Record excerpts START
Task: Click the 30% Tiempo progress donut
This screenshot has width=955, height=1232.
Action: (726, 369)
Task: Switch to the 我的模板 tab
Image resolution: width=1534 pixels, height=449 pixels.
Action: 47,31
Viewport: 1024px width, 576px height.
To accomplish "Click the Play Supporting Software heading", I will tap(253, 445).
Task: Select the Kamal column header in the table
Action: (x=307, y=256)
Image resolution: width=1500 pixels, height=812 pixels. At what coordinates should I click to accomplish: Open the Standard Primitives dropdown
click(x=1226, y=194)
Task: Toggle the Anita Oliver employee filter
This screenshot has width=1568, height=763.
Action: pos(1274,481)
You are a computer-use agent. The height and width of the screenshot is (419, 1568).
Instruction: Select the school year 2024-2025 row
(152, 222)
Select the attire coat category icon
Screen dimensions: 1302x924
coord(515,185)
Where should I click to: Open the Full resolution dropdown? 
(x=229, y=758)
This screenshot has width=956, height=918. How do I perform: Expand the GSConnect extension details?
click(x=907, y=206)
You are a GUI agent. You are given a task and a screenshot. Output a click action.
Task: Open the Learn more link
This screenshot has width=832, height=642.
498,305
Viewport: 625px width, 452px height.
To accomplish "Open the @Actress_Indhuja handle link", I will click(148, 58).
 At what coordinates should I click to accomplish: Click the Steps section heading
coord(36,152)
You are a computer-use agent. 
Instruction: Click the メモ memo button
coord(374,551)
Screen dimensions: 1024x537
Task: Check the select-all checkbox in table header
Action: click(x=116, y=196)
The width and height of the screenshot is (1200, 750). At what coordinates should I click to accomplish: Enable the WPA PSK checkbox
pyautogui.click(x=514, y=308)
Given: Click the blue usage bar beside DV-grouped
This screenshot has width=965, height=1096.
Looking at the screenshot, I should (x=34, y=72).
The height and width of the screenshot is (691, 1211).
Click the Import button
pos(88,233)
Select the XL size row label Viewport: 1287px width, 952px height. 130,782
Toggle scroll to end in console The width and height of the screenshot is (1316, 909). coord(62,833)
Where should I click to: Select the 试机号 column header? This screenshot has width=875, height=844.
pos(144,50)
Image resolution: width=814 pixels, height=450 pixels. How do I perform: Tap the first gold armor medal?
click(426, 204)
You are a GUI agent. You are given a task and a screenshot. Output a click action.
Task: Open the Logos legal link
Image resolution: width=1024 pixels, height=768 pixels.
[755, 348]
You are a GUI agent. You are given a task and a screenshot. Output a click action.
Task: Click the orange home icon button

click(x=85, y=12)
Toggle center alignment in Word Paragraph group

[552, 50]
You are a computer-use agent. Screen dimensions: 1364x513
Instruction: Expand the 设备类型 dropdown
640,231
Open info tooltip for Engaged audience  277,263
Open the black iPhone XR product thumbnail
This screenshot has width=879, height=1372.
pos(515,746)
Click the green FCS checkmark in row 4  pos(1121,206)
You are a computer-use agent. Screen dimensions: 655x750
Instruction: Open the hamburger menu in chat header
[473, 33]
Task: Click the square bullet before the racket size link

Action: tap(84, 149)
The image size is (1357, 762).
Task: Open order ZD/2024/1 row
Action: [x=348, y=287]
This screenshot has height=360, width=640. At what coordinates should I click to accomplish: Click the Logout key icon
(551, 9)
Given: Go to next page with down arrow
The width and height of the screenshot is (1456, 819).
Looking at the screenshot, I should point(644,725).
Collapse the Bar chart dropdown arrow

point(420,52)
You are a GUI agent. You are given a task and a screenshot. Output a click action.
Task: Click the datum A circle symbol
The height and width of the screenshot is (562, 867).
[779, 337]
Record excerpts END
> [Assigned task]: Output only an exact transcription of the lines above from the one with "You are a computer-use agent. The" up to and including the one with "Viewport: 625px width, 452px height.".

> [Solution below]:
You are a computer-use agent. The height and width of the screenshot is (419, 1568).
Instruction: Select the school year 2024-2025 row
(152, 222)
Select the attire coat category icon
Screen dimensions: 1302x924
coord(515,185)
Where should I click to: Open the Full resolution dropdown? 
(x=229, y=758)
This screenshot has width=956, height=918. How do I perform: Expand the GSConnect extension details?
click(x=907, y=206)
You are a GUI agent. You are given a task and a screenshot. Output a click action.
Task: Open the Learn more link
This screenshot has width=832, height=642.
498,305
Viewport: 625px width, 452px height.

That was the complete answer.